Clearly my FSH/LH levels are fucked, so my current plan is; 4 weeks of 750iu of HCG/week and Test prop tapering from 400 mgs/week, down to 250. then continuing the TestP taper for another 1.5 weeks. then 4 days after my last TestP shot, beginning Clomid&Nolvadex pct for 6 weeks. Then have my Bloodwork redone 5 weeks after completion to make sure everything's kosher. Would this be an effective plan? Thanks again!
 
Alright, labs are back! I had test, Estradiol, FSH, and LH tested.

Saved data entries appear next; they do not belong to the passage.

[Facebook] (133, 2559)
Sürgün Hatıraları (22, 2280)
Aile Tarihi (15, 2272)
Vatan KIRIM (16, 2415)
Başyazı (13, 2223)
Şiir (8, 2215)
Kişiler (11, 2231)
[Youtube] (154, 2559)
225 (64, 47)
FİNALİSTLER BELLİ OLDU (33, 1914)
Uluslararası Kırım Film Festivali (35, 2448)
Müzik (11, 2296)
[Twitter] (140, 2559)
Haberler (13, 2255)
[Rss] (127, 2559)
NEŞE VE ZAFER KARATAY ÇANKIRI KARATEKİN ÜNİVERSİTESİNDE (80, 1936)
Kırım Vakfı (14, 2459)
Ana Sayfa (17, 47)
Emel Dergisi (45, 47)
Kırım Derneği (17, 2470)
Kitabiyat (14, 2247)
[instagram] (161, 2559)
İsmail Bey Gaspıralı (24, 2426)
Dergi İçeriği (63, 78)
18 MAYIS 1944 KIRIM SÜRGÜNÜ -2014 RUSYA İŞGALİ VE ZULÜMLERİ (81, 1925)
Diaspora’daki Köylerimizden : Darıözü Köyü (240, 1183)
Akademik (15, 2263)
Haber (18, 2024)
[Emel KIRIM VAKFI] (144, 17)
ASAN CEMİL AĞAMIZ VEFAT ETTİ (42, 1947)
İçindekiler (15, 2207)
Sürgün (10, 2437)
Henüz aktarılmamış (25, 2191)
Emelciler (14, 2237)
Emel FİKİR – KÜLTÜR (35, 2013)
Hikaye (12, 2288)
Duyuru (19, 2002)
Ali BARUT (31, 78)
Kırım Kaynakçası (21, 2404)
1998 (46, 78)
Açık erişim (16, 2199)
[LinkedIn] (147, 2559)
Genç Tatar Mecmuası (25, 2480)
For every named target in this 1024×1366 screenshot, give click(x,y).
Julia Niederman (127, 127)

They fucked up my test test (ha), but the rest are good, and im assuming test levels arent very important at this point anyway.
FSH = <0.7 L
LH = <0.2 L
Estradiol = 29
Test = n/a

Clearly my FSH/LH levels are fucked, so my current plan is; 4 weeks of 750iu of HCG/week and Test prop tapering from 400 mgs/week, down to 250. then continuing the TestP taper for another 1.5 weeks. then 4 days after my last TestP shot, beginning Clomid&Nolvadex pct for 6 weeks. Then have my Bloodwork redone 5 weeks after completion to make sure everything's kosher. Would this be an effective plan? Thanks again!

Those levels are supposed to be low on a cycle bud. Your estraidol is well within range it seems.
 
Those levels are supposed to be low on a cycle bud. Your estraidol is well within range it seems.

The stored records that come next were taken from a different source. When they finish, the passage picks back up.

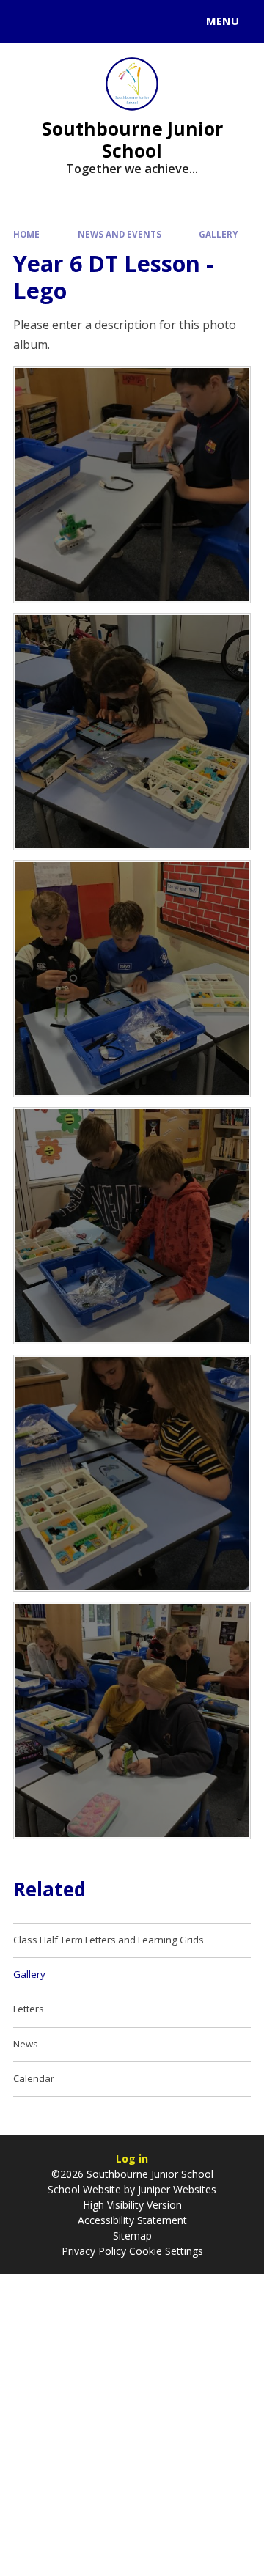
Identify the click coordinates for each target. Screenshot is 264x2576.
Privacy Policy (94, 2251)
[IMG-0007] (132, 731)
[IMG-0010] (132, 1225)
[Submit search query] (179, 19)
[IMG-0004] (132, 484)
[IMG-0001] (132, 1473)
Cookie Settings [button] (166, 2251)
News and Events (119, 234)
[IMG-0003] (132, 1720)
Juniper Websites (177, 2189)
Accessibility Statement (132, 2220)
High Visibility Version (132, 2205)
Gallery (218, 234)
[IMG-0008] (132, 978)
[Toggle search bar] (28, 21)
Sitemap (132, 2235)
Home (26, 234)
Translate (122, 23)
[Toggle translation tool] (64, 21)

Shit, really? i thought low numbers were a sign of needing HCG to restore function. I took that test 11 days after my last shot of Test e. Do those numbers indicate anything about how HCG should be involved? Again, im just asking because time is a huge factor, so if i dont need the 4 weeks of HCG its only be a pain to do em. Thanks!
 
So in further research i came across this protocol: 4 ***8211; 6 weeks Total PCT time (depending on recovery ability of the individual)
Weeks 1 ***8211; 2:
- HCG at 1000iu/E2D
- Aromasin (Exemestane) at 25mg/day
- Nolvadex (Tamoxifen Citrate) at 40mg/day
Weeks 2 ***8211; 6:
- Nolvadex (Tamoxifen Citrate) at 20mg/day

i found it here (**************/post-cycle-therapy/), and beyond curiosity about the pros/cons of that protocol vs 4wks of HCG/test, then 5 wks Nolva/clomid, the article itself is extremely interesting, and worth a read!